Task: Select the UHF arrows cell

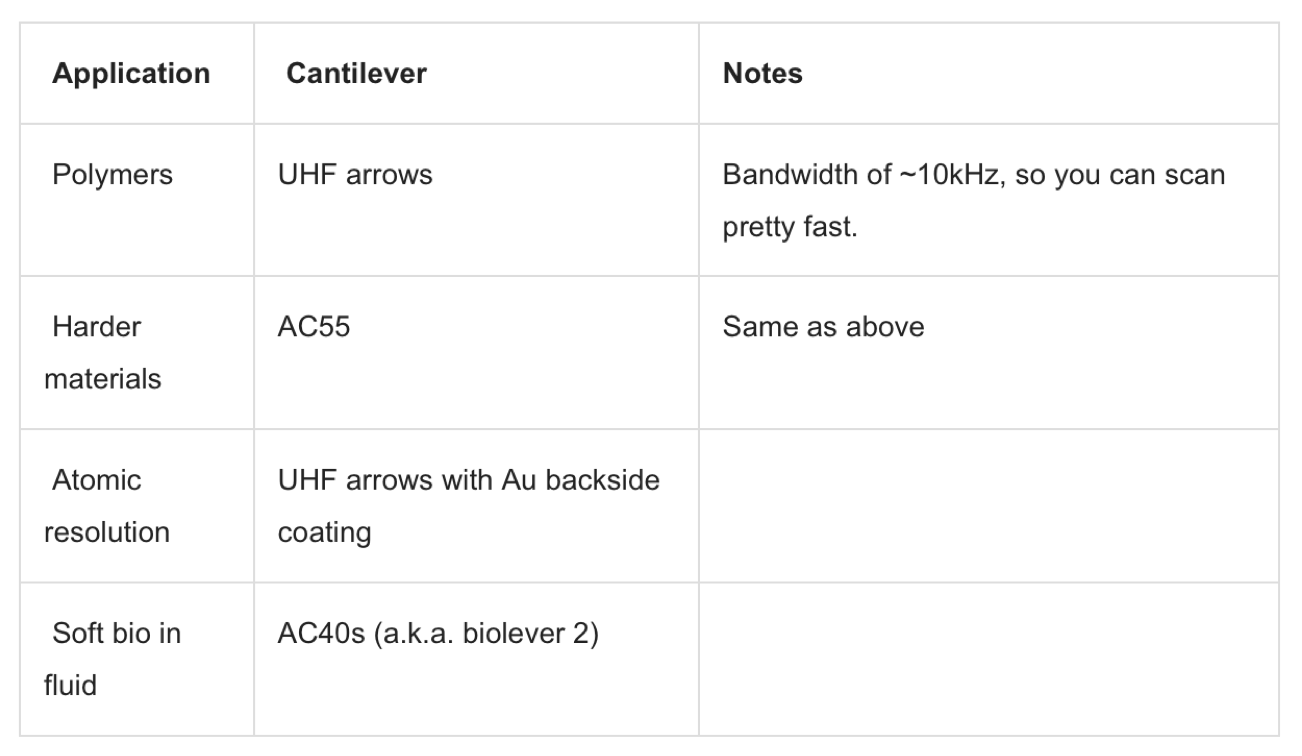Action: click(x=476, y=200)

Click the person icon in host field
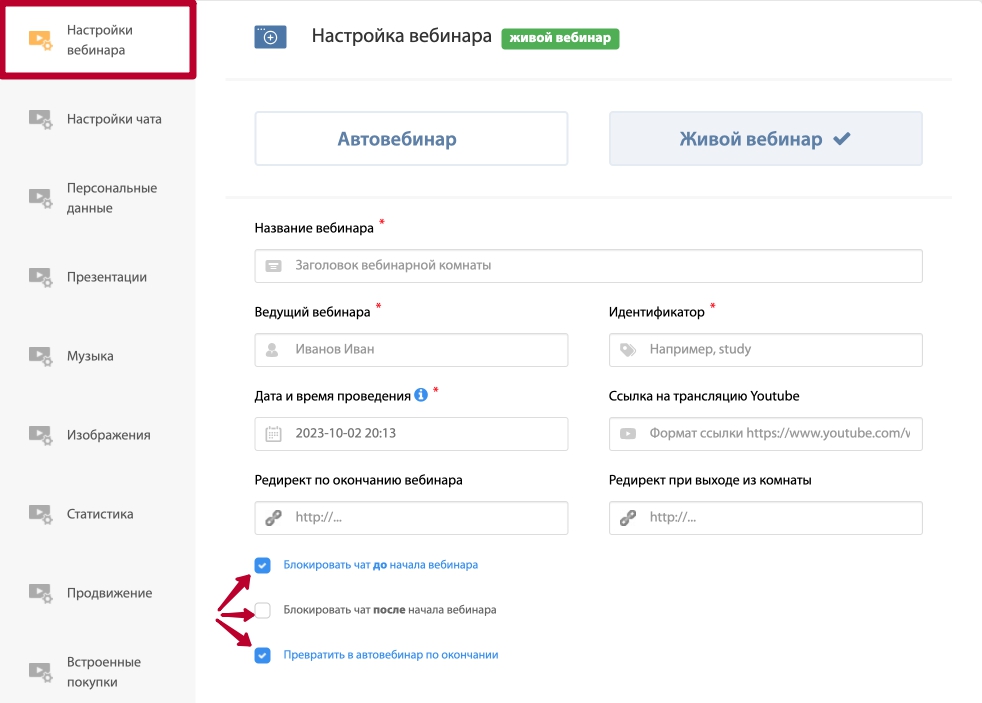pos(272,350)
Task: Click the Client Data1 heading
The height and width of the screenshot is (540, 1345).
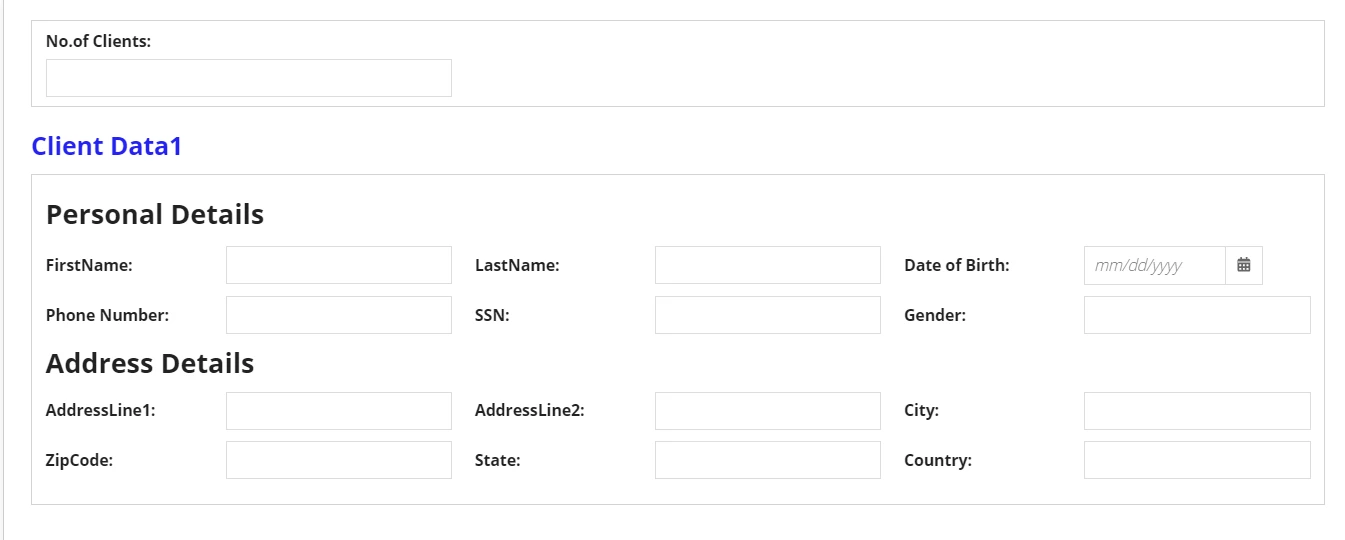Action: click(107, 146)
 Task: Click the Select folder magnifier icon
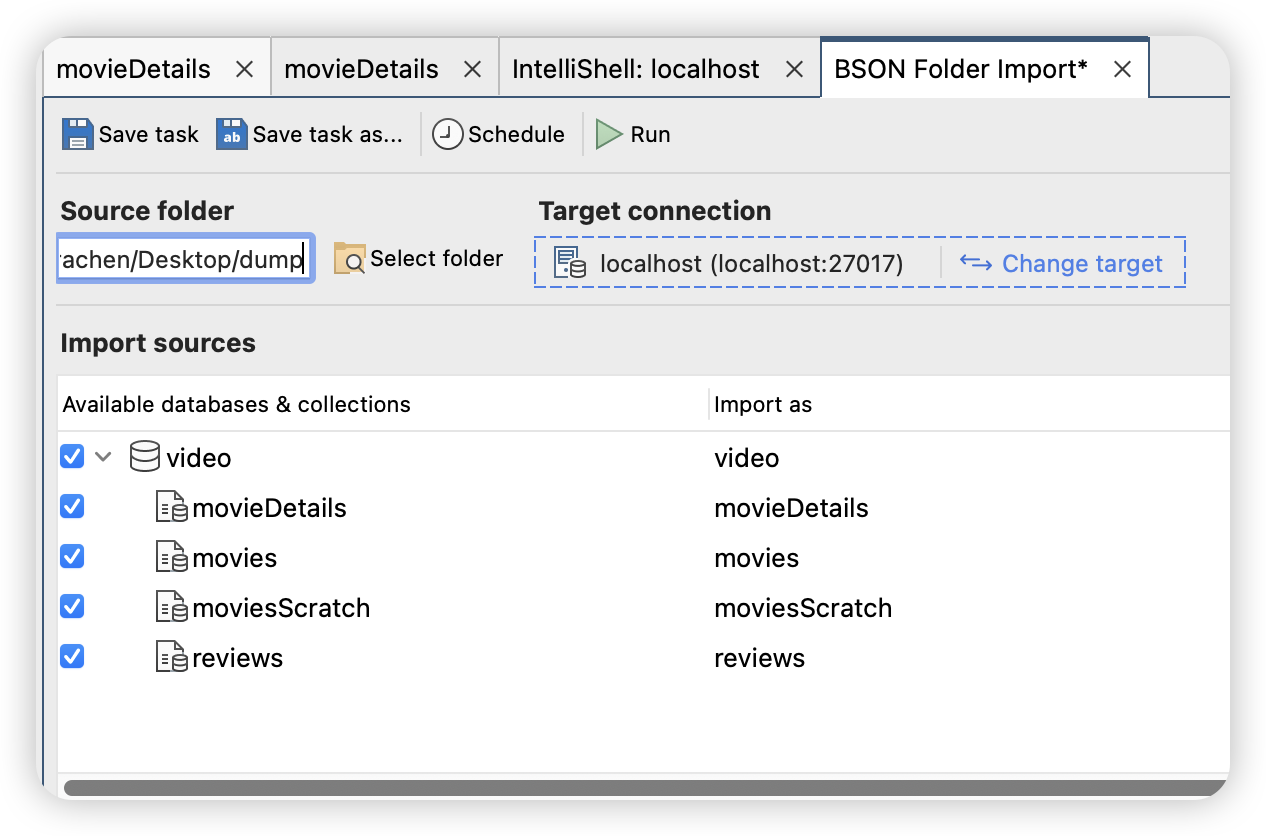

====

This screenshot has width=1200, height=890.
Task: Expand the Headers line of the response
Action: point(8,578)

====

Exercise prompt: Can you write out everything from the line containing "This screenshot has width=1200, height=890." down to the line containing "Action: point(8,578)" again, substituting "Body" for "Headers" and leaving the rest unchanged?

Written solution:
This screenshot has width=1200, height=890.
Task: Expand the Body line of the response
Action: point(8,578)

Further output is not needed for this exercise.